Well, how about 3,500 years before Christ?

Oetzi, the Iceman they found in a glacier in the Alps on the border between Austria and Germany, was wearing sheepskin garments to cover his legs and upper body, and moccasins made from bovine hide on his feet.

Five thousand five hundred years is a long time. The “extremely toxic chemicals” Shari Kalina mentions first came into use in the nineteenth century. There are other ways, as tanners in all continents (note, I'm not saying 'all tanners') have been rediscovering.

Not that you'd expect the co-owner of The Vegan Store to take an objective view,so why ask only her? It would be like publishing a character piece on Joe Biden and quoting only the opinion of Sarah Palin.

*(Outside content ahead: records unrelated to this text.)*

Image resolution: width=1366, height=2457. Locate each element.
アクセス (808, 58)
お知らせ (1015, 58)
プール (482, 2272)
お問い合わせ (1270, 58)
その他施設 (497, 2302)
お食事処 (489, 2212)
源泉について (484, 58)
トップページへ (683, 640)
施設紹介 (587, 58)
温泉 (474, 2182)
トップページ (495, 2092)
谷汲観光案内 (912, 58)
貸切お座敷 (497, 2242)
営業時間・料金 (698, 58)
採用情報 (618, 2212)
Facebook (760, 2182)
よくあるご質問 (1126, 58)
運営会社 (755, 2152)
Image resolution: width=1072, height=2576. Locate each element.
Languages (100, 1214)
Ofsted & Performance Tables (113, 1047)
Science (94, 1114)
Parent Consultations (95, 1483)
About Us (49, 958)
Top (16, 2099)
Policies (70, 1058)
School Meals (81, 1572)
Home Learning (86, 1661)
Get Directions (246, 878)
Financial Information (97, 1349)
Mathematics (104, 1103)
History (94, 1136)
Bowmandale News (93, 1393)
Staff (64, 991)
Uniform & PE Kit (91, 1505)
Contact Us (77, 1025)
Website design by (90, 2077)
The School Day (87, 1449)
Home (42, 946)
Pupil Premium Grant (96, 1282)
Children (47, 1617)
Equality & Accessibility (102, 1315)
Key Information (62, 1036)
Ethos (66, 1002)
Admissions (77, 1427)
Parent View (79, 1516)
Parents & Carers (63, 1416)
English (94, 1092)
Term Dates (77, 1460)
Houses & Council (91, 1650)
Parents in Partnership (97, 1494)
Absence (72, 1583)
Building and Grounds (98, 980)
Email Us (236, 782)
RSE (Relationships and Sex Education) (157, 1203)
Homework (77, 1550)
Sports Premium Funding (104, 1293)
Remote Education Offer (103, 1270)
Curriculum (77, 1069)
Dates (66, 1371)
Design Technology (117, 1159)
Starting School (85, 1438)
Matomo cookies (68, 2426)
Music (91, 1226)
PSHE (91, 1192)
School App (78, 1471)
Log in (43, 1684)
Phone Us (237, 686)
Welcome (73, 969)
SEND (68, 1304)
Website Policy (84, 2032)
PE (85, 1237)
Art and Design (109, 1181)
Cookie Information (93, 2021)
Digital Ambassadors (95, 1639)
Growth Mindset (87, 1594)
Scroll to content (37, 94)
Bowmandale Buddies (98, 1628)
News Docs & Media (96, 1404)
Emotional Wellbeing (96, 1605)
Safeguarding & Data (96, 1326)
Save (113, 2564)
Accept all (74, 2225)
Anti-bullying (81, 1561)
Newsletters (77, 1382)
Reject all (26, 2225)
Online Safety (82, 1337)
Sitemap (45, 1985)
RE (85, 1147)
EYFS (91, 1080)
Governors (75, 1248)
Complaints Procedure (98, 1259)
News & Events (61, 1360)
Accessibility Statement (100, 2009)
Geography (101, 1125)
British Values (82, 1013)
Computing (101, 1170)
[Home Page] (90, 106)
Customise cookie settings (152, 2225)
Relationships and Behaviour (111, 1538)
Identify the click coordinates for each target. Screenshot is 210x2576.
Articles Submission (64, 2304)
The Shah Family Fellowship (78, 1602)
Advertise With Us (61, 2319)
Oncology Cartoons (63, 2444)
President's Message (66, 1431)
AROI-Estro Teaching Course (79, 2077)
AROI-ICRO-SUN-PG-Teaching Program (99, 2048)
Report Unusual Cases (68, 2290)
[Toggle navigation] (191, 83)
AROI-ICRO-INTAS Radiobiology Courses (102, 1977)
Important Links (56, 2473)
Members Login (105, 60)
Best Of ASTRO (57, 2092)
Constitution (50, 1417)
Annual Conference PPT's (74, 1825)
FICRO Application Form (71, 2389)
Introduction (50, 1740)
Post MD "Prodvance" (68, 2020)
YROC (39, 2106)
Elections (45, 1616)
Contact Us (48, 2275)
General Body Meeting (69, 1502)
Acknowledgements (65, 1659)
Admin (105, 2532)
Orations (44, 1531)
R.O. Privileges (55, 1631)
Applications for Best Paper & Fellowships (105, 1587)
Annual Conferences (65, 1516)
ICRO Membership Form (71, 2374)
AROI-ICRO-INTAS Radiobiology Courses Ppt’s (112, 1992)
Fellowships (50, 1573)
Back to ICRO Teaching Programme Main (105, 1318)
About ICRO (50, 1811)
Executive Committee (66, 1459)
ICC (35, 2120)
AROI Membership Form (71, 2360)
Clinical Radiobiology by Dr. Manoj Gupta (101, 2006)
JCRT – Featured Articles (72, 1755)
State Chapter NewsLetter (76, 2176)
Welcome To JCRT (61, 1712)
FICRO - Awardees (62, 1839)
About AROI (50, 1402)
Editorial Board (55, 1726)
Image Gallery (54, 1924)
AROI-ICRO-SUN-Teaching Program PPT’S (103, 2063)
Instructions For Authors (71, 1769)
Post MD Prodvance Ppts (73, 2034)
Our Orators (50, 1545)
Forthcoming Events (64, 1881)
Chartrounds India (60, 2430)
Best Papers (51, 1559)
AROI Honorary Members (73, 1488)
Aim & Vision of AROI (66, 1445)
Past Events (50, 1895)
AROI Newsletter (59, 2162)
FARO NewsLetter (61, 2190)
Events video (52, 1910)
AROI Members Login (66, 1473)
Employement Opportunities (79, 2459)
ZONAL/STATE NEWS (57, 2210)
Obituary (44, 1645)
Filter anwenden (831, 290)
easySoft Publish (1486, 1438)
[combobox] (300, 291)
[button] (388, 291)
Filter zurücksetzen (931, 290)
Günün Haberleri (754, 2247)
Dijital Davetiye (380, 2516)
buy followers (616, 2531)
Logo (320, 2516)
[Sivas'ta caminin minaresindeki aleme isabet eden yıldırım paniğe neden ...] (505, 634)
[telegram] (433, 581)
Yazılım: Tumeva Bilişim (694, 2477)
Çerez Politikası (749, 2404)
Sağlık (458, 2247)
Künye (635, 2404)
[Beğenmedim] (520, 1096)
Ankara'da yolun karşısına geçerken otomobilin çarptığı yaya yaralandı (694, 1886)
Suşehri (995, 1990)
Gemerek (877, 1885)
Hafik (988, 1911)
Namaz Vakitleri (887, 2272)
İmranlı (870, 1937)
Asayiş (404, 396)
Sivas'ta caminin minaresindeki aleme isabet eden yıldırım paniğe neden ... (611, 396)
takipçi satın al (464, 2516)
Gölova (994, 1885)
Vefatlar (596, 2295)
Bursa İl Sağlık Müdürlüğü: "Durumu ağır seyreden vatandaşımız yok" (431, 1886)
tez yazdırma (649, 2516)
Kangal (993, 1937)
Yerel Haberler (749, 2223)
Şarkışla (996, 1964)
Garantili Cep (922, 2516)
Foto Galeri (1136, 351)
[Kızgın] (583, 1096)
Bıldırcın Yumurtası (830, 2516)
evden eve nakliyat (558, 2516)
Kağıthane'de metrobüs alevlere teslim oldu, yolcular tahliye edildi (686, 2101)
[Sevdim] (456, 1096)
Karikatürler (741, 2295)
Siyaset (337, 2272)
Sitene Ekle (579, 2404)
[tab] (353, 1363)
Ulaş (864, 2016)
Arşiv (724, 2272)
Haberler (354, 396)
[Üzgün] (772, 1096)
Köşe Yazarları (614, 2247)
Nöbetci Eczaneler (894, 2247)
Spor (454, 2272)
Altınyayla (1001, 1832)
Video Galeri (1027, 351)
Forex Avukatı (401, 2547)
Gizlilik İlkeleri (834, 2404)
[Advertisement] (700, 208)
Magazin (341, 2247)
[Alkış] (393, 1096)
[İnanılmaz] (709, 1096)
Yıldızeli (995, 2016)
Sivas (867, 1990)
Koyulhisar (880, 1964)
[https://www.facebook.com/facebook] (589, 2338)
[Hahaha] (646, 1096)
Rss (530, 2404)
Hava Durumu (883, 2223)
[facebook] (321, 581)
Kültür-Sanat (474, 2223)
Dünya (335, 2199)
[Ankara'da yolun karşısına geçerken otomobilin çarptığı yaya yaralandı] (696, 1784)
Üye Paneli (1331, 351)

And let's be clear. If they banned leather tomorrow, it would do nothing to change the situation regarding livestock and its consumption of water, antibiotics and land, its emission of methane et cetera.

All that stuff happens on behalf of the food industry, and you know it. Leather is nothing more than a beautiful by-product of it.

What is Brazil supposed to do with the 40 million cow and bull hides its meat industry produces each year? Put them in landfill? And you talk about 'green'?

What could be a more environmentally sensitive thing to do with that material than convert it into shoes, bags and other objects of beauty made from the most natural material there is, (as Oetzi has proved)?